Personal information
- Full name: Adam Peters
- Born: 6 June 1974 (age 52)

Playing information
- Position: Second-row
Club
| Years | Team | Pld | T | G | FG | P |
| 1996 | Canberra | 1 | 0 | 0 | 0 | 0 |
| 1997 | Paris Saint-Germain | 19 | 1 | 0 | 0 | 4 |
| 1998–99 | Manly-Warringah | 29 | 3 | 0 | 0 | 12 |
| 2000–01 | Canberra | 16 | 1 | 0 | 0 | 4 |
|  | Total | 65 | 5 | 0 | 0 | 20 |
- Source: As of 25 January 2023

= Adam Peters (rugby league) =

Australian rugby league footballer (born 1974)
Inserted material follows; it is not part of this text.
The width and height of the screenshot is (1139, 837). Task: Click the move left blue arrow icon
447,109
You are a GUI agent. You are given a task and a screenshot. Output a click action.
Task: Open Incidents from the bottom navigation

Adam Peters (born 6 June 1974) is an Australian former professional rugby league footballer who played in the 1990s and 2000s. He played for Manly-Warringah and Canberra in the ARL/NRL competitions and for Paris Saint-Germain in the Super League.

==Playing career==
Peters made his first grade debut for Canberra in round 3 of the 1996 ARL season against Parramatta at Bruce Stadium. Peters played off the bench in Canberra's 20-14 loss. In 1997, he joined Paris Saint-Germain in the Super League and played 19 games before the club folded. Peters then returned to Australia with Manly in the NRL competition. He would go on to be a regular with the team in the 1998 NRL season and played in the clubs elimination finals loss to his former team Canberra. Peters featured less for Manly in the 1999 season making only eight appearances before switching back to Canberra.

In his first season back at Canberra, he played in both of the clubs finals matches against Penrith and the Sydney Roosters. Peters final game in the top grade came in round 24 of the 2001 NRL season against the Northern Eagles.